February 26, 2024


Kusadasi is county of Aydın City and is situated 71km northwest of Aydın and 95 km from İzmir City centres respectively.

Kusadasi, located on the Aegean shore, is one of the prominent tourism spots of Turkey.

The surface area of Kusadasi is 264 Km2 and the registered population is 103.849 people, according to census records carried out in 2016.

It is presumed that the first establishment was on the Yılancı Cape near Kusadasi by Ionians under the name of “Neopolis” and was under the ruling of Ephesus.
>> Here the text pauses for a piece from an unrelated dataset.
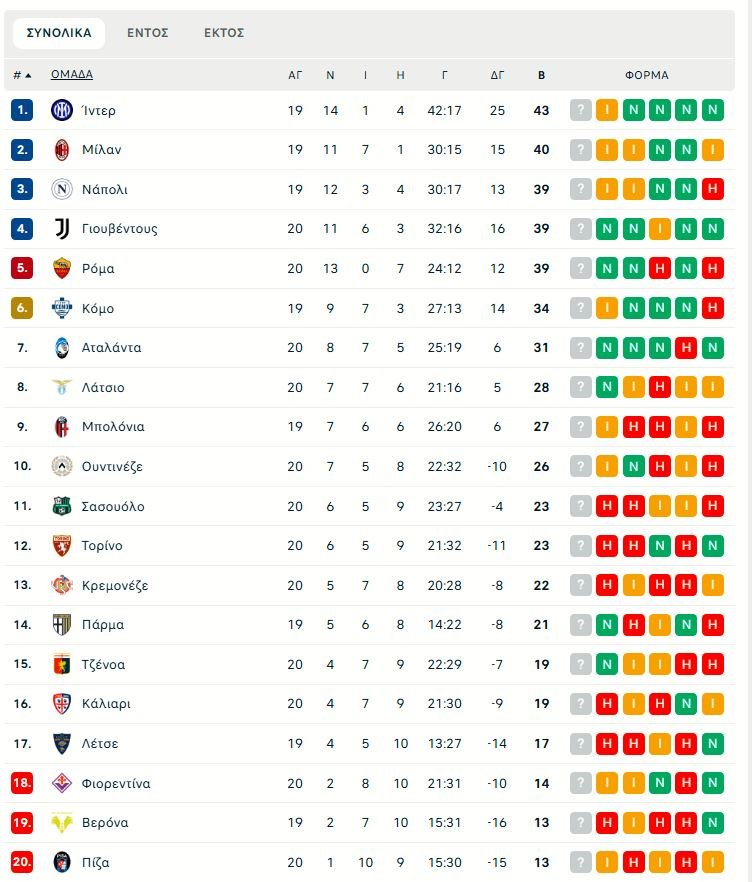Screen dimensions: 752x882
Task: Switch to the ΕΝΤΟΣ tab
Action: pyautogui.click(x=148, y=33)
The city was founded on the skirts of Pilavtepe known as Andızkulesi initially. This Byzantium shore was dominated by the Venetians and Genoese for a short period of time and due to the city access difficulties Kusadasi was moved from its existing location of Andızkulesi to its current location of Yeni İskele (Scala Nuova).

Kusadasi Bay was named after the city and its periphery were known as art and culture centres. This territory has been home to multiple civilizations since its establishment in the ancient times.

Whereas Lelegs were ruling the area around 30000 B.C., Aiols and Ions ruled around 11th Century B.C. and 9th Century B.C., respectively. The area between Greater Menderes and Gediz Rivers was referred to as ‘Ionia’ in the ancient times. Merchant and sailor Ions prospered in short period of time owing to overseas commercial activities and gained superior political strength due to this. This civilization also established 12 cities known as “Ionian Colonies” in the history.

Kusadasi was one of the important harbours of Anatolia as a gate to Mediterranean and was called “Neopolis” in the antique period. Around 7th Century B.C., Lydian, with its capital city of Sardes, began dominating the region.

Persian ruling of the area starting from 546 B.C. prevailed until 334 B.C when Alexander the Great captured Anatolia. Thereafter, a brand-new era, a brand-new art and culture understanding as a synthesis of both Helen and domestic Anatolian civilizations dominated the territory and was called “Hellenistic Period” era. Ephesus, Miletus, Prynne and Didyma were the most popular cities of this period.

This followed the Romans conquering the region in the 2nd Century B.C and in the preliminary period of Christianity, with the arrival of Virgin Mary and one of the 12 apostles St. Jean this location became known as a sacred place of worship. Miletus was centre of episcopalism in the Christianity period and it was called “Ania” in the Byzantium period. Kusadasi became a harbour used by pirates in the medieval age. Then around 15thCentury, Venetians and Genoese named the port as “Scala Nuova”.

In 1086, Suleiman Shah I conquered the region for the Seljuk State starting the Turkish dominance. The port became an export gate to Aegean Sea through caravan connections deep into the Anatolia. However, Seljuk dominance did not last long due to the 1st Crusader Campaign and the region was captured by Byzantium once again. Menteşoğulları was controlling the region by the end of 1280s until its capture by the Ottomans around 1397-1402. This was followed by ruling of Aydınoğulları in the period of 1402-1425 up until Ottomans’ permanent dominance over the region in 1425.

Kusadasi was captured by Ottoman Sultan Mehmet I (Çelebi) in 1413. After this period, the area remained in Turkish ruling completely and Turkish monumental buildings started to fill the city. One of these monumental structures is what is known as Caravanserai of today and the fortification walls surrounding the city built by Mehmet Pasha in 1618.

In its ancient time, Kusadasi had three gates giving access to the city. . Today, only one of these gates exists and is located between Barbaros Hayrettin Pasha Street and Kahramanlar Street separating them from each other. Upper section of this gate is used as City Traffic District Commandership.

Isle of Küçükada and Güvencinada, an important military base in the Byzantium period, was renovated extensively in 1834 and its famous fortress was built constituting the origin of the name of “Kusadasi” city.

During the Independence War, Kusadasi was invaded by Italians in the period of 1919-1921; then upon their retreat, occupied by Greece. Finally, it was cleared from all enemy invasion on September 7th, 1922, the date which has been declared Kusadasi Independence Day.